Et, me faisant un profond salut, il piqua des deux et, eut bientôt rattrapé le cortège funèbre qui s’éloignait.


Pendant que je rejoignais mes deux compagnons, je réfléchissais à l’étrange caractère de cet homme. J’ai connu bien des scélérats, mais des scélérats de cette trempe sont rares heureusement. Si son sosie existe quelque part, Dieu veuille qu’il soit pendu haut et court!


«Ce Rupert Hentzau est un bien beau garçon», dit Flavie.


Elle ne pouvait l’avoir pénétré, l’ayant vu là pour la première fois, et pourtant son observation me donna de l’humeur, et aussi la pensée qu’elle eût pu supporter sans déplaisir les regards de cet homme.


«Il avait l’air d’avoir du chagrin de la mort de son ami, reprit-elle.


– Il en aura plus encore quand ce sera son tour», remarqua Sapt.


Je ne me déridais pas. Je continuais à bouder, ce qui était fort déraisonnable, je n’en disconviens pas. Je restai sombre tout le reste de la promenade.


Comme nous rentrions à Tarlenheim, le jour commençait à tomber; Sapt, par précaution, avait pris l’arrière-garde.


Un domestique vint au-devant de moi et me remit une lettre sans suscription.


«Vous êtes sûr que c’est pour moi? demandai-je.


– Oui, Sire; l’homme qui l’a apportée a bien recommandé qu’on la remît à Votre Majesté.»


Je l’ouvris:


«Jean vous portera ceci de ma part.

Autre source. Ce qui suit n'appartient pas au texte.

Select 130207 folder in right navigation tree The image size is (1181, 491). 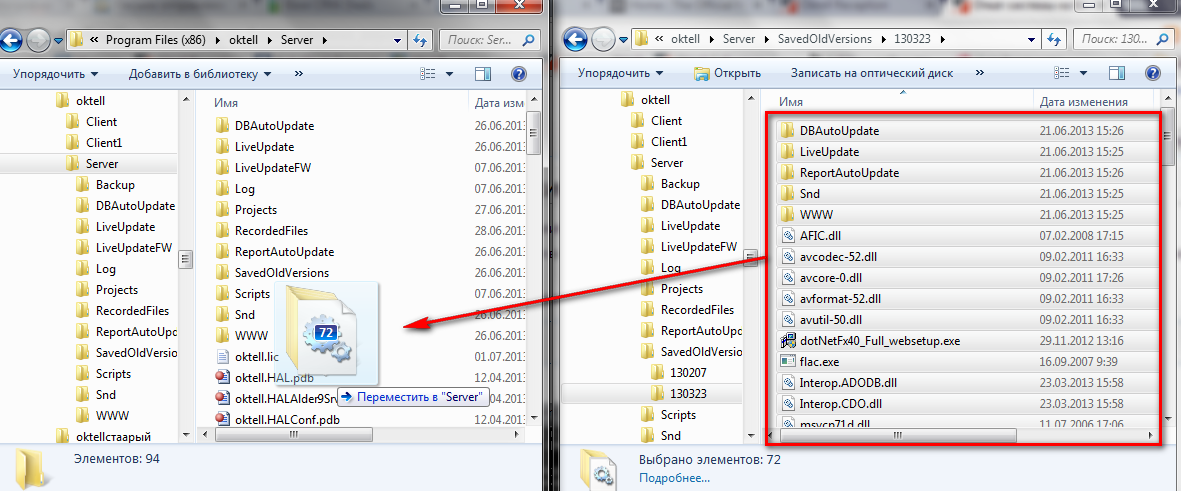coord(690,373)
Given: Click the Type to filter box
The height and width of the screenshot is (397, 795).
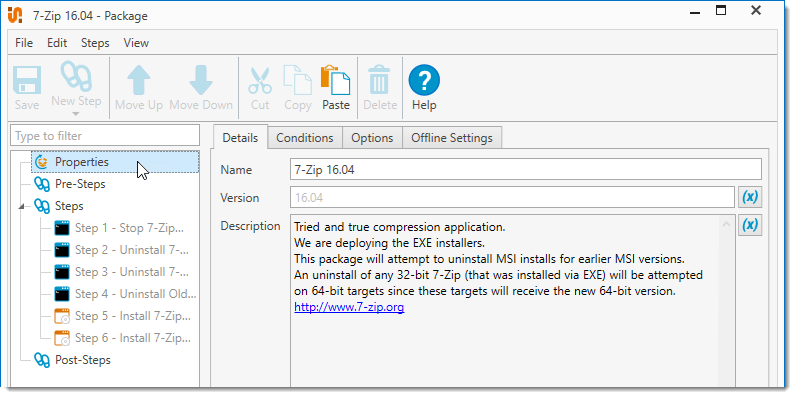Looking at the screenshot, I should (x=105, y=135).
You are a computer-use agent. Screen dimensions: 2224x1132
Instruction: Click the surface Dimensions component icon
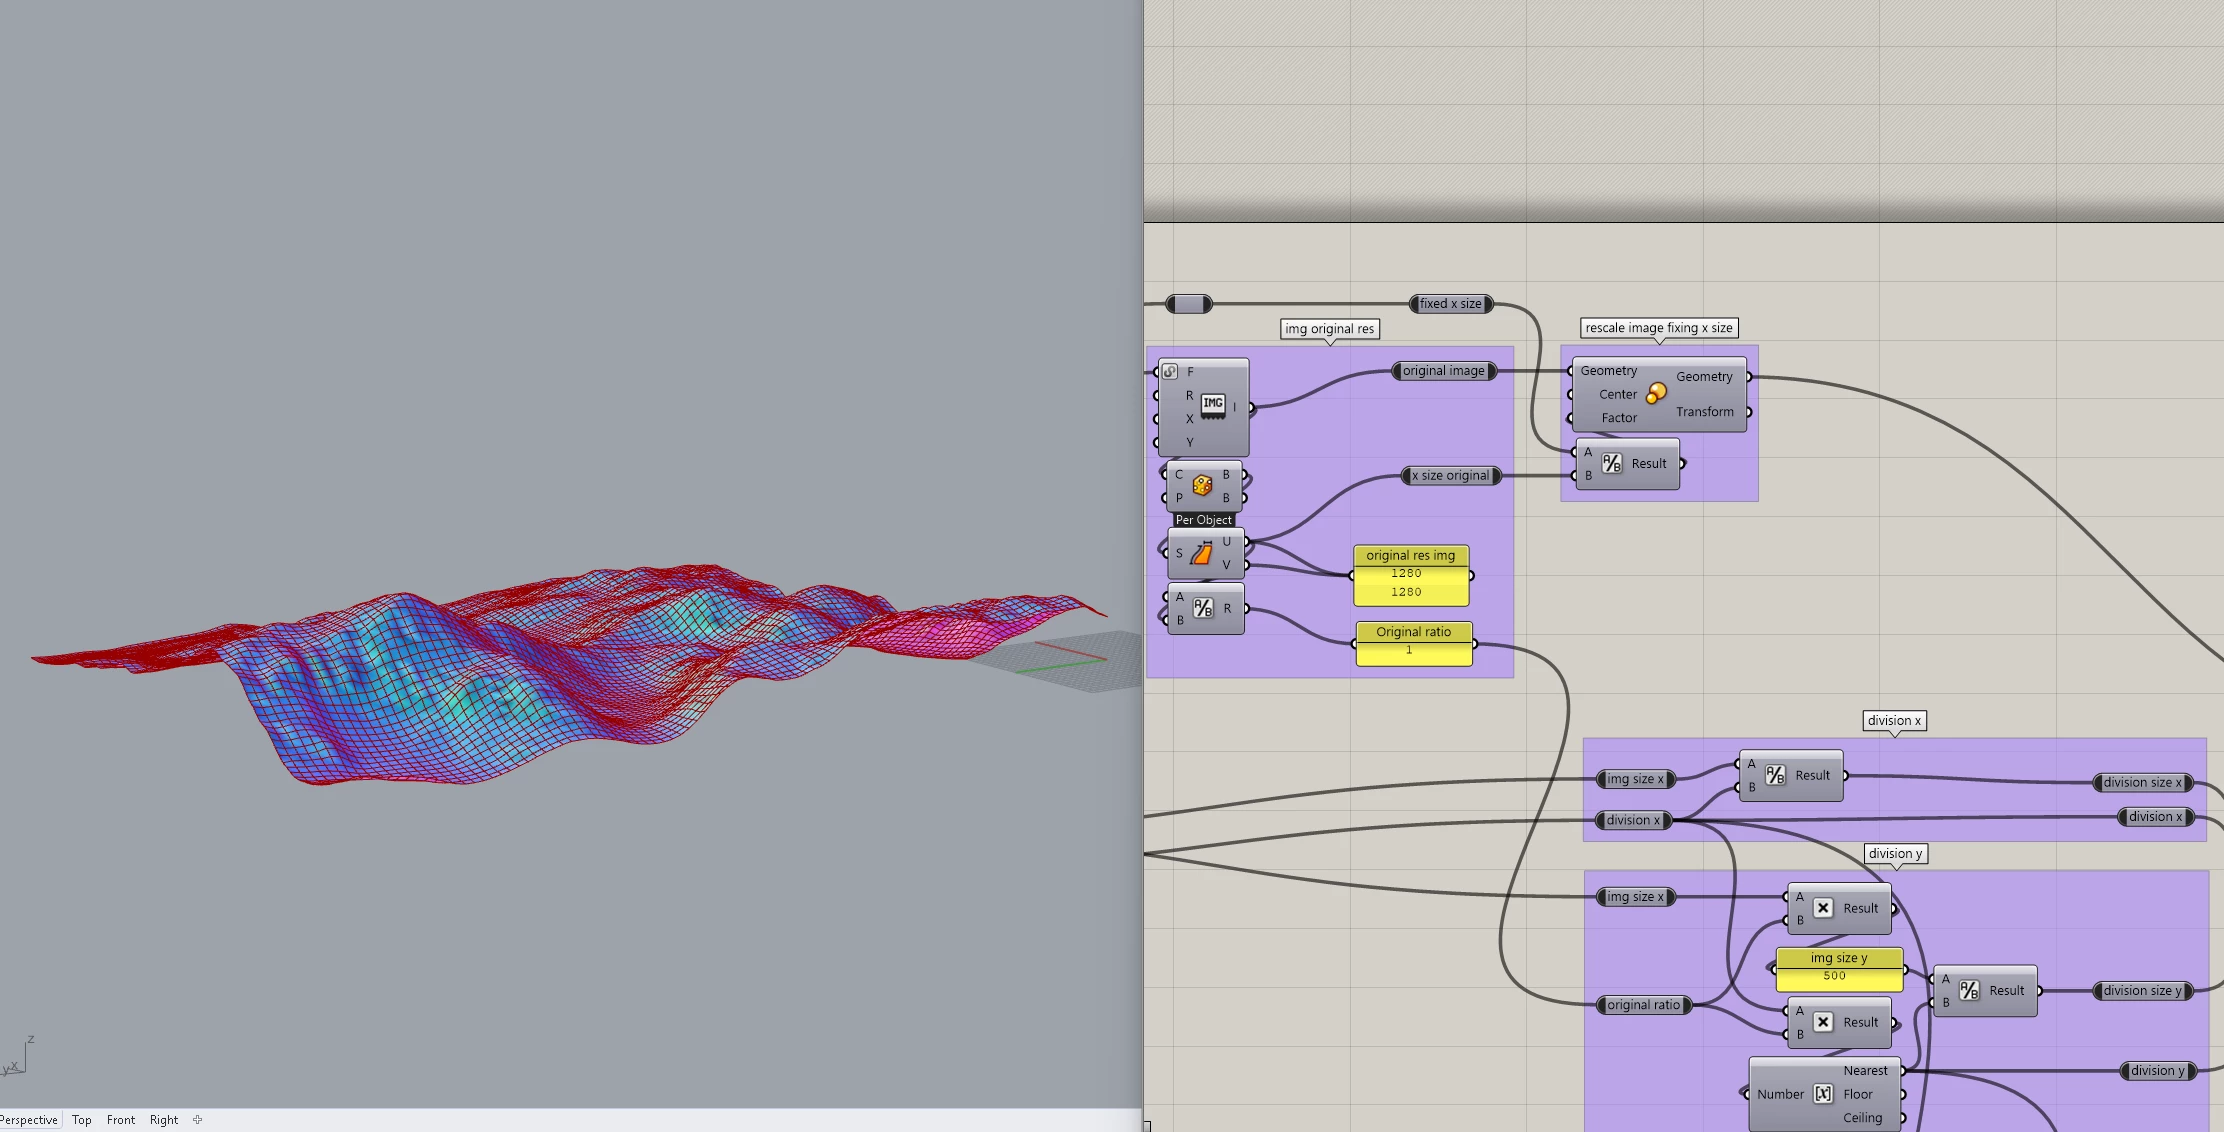(1201, 553)
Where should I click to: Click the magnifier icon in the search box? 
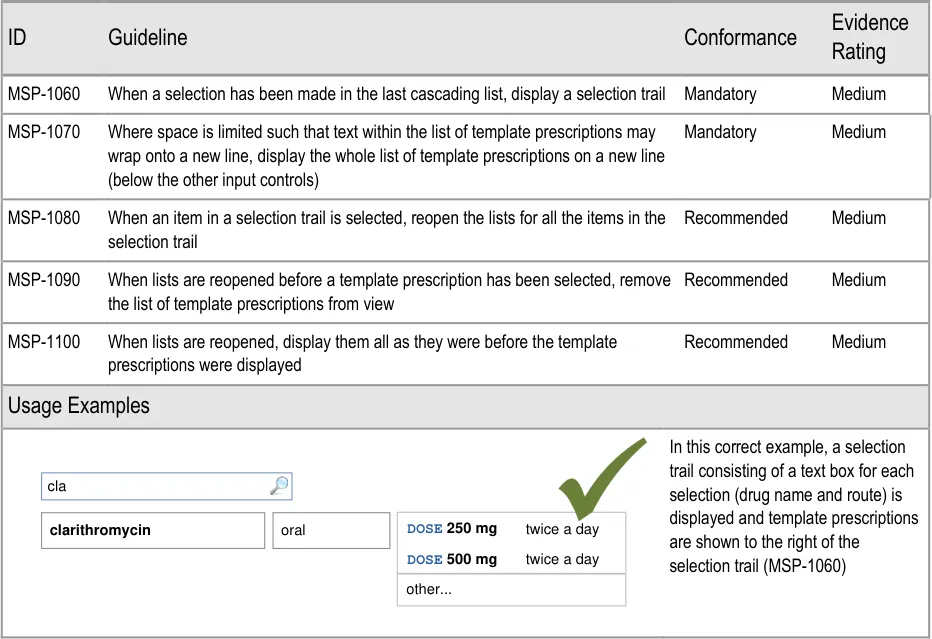[x=279, y=486]
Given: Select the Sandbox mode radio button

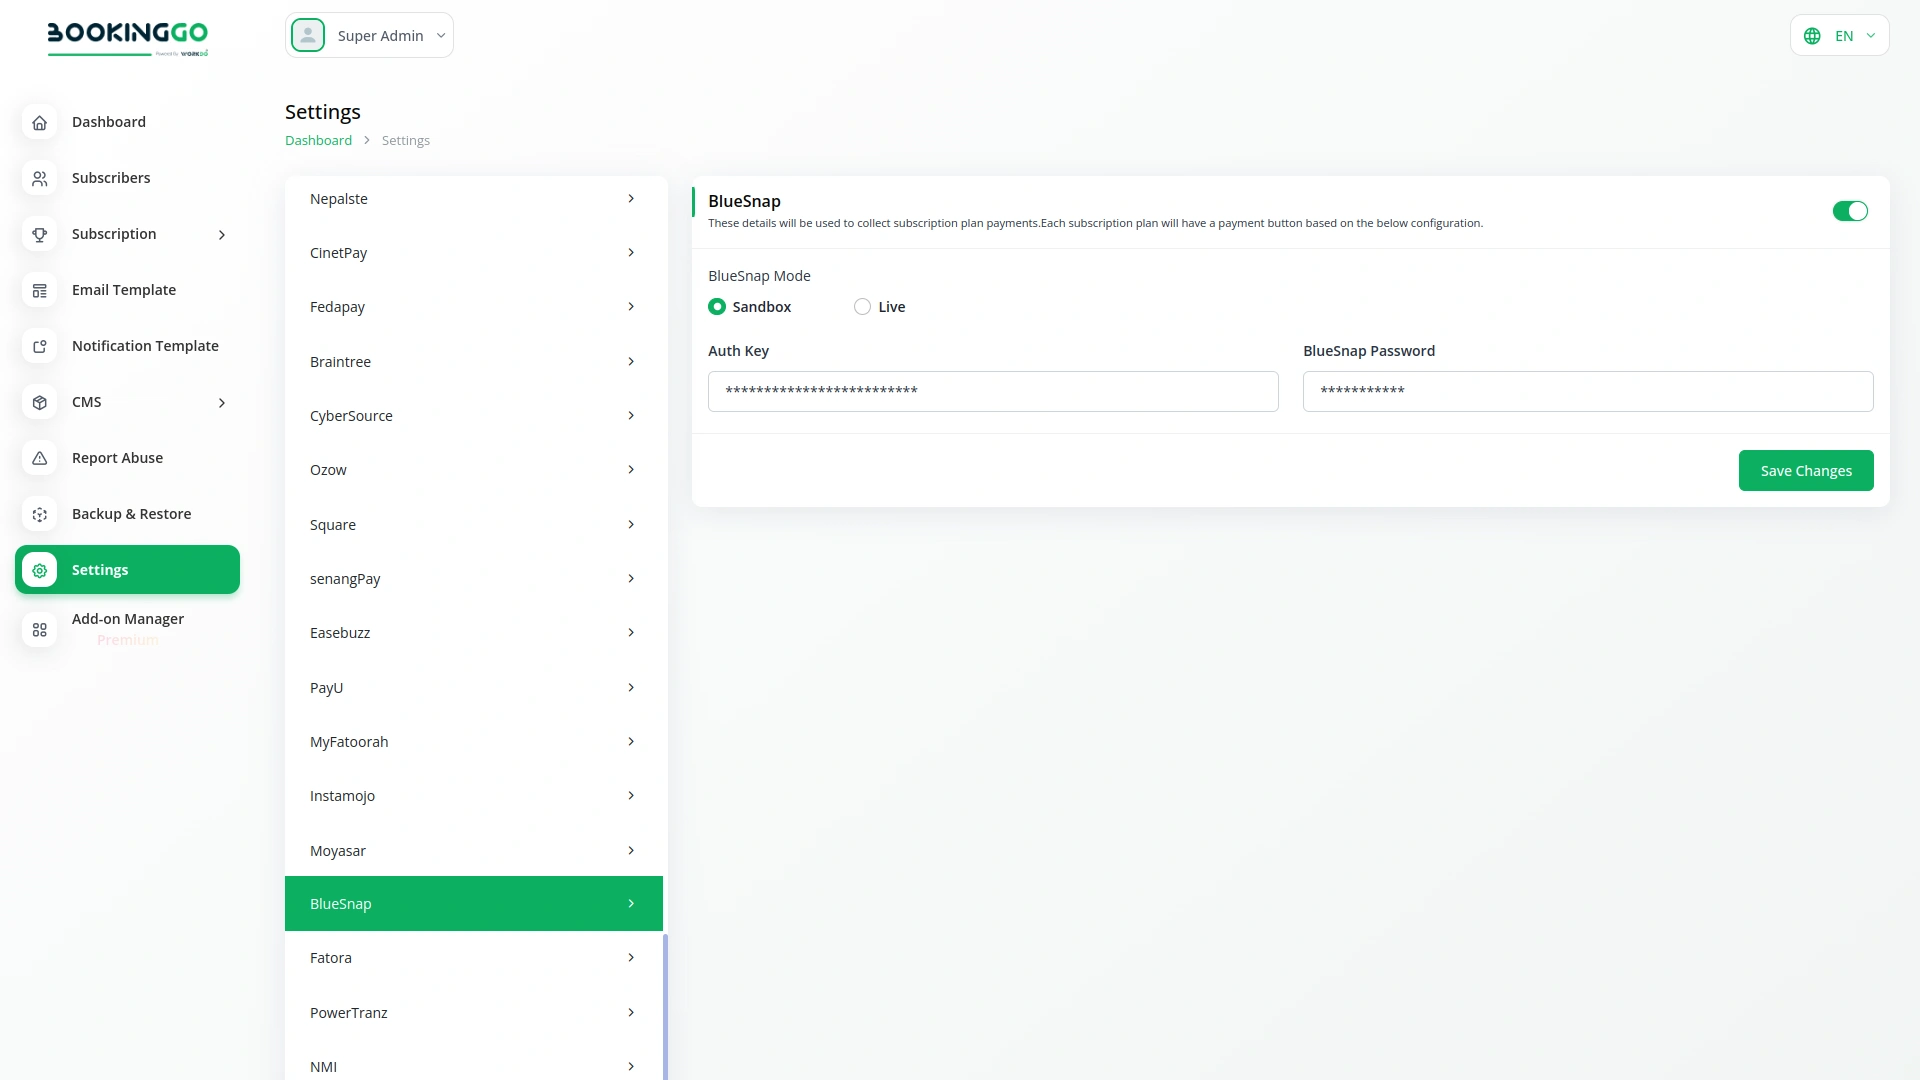Looking at the screenshot, I should 717,307.
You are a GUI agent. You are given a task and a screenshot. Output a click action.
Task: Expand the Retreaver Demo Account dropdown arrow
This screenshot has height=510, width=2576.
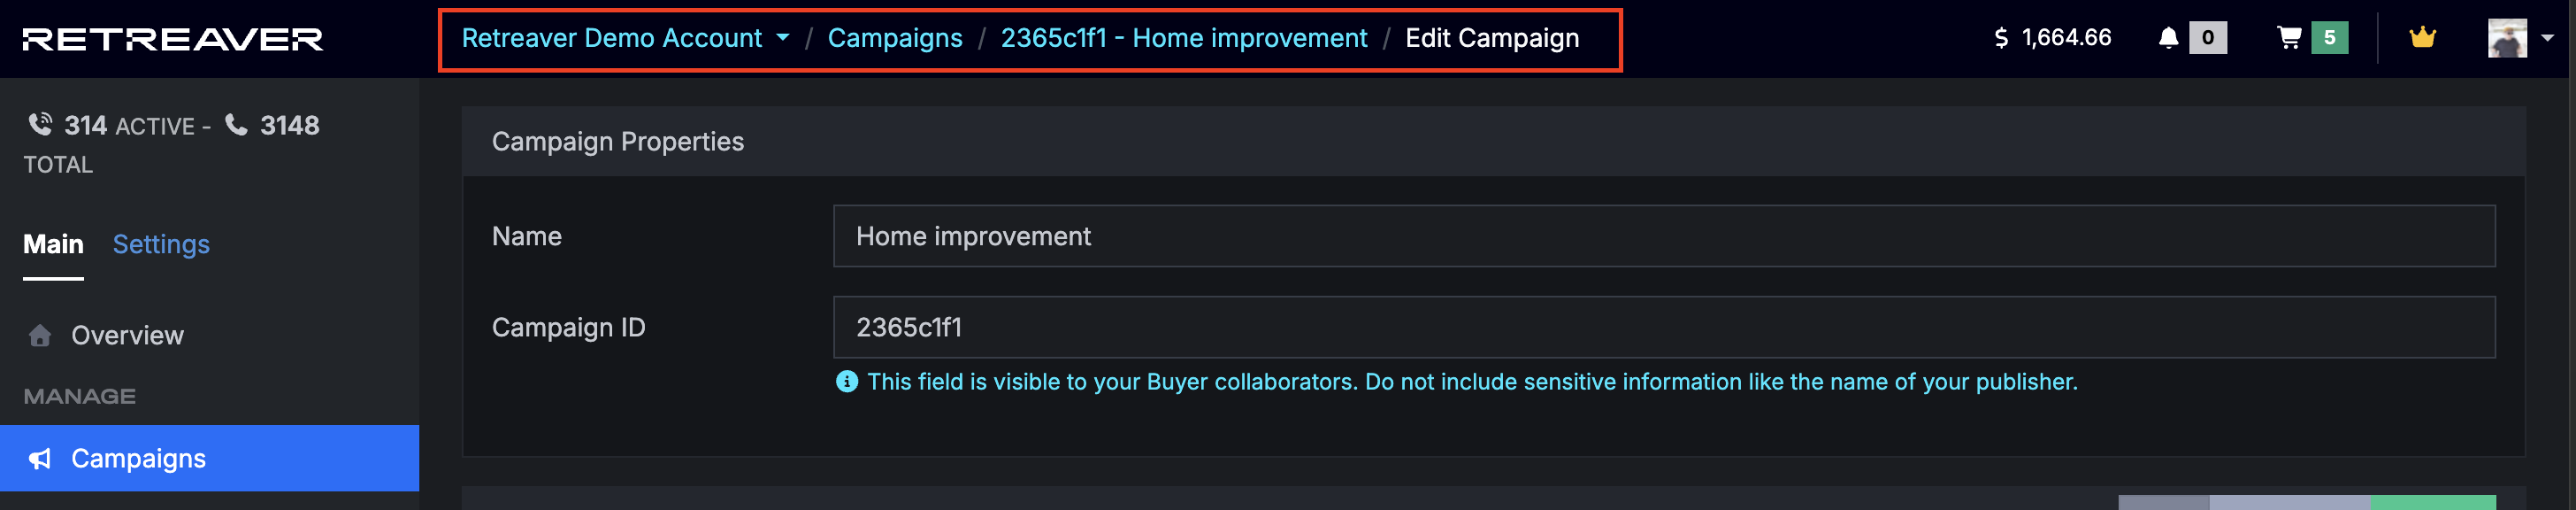click(x=783, y=38)
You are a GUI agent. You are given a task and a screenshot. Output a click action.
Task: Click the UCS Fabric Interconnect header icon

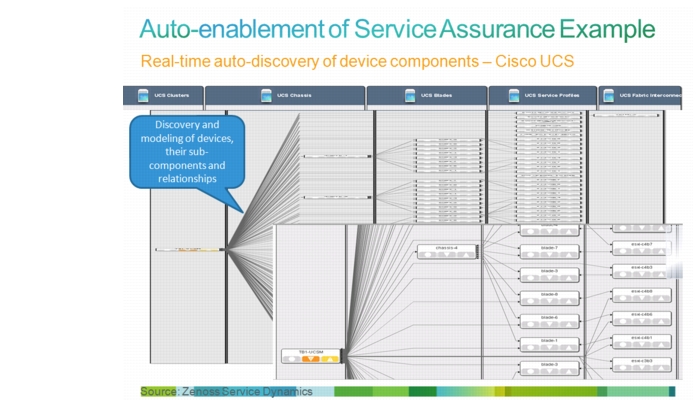(x=609, y=96)
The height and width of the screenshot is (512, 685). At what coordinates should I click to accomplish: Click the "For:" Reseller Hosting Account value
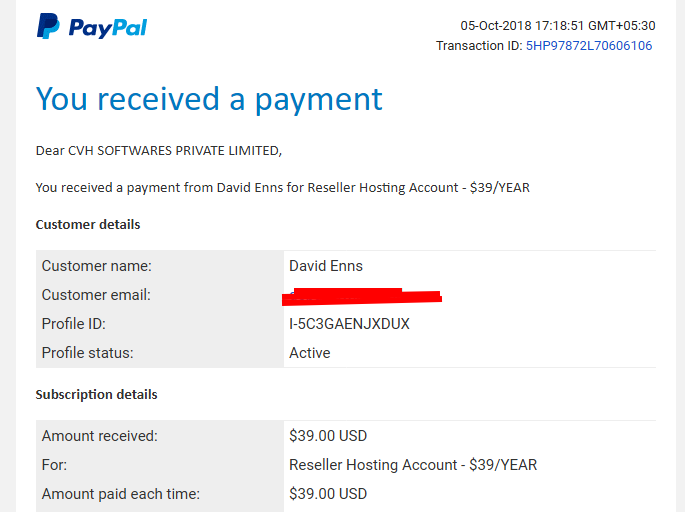coord(413,465)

Souvenez-vous que je vous ai donné un bon conseil. Au nom de Dieu, si vous êtes un vrai gentilhomme, tirez-moi de ce repaire de meurtriers!


«A. de M.»


Je tendis le billet à Sapt, mais tout ce que cet appel déchirant tira de cette âme de vieux dur-à-cuire fut cette réflexion, pleine de bon sens du reste:


«Qui l’a obligée d’y aller?»


Cependant, et peut-être parce que je ne me sentais pas moi-même sans reproche, je me permis, en dépit du rigorisme de Sapt, de plaindre de tout mon cœur la pauvre Antoinette de Mauban.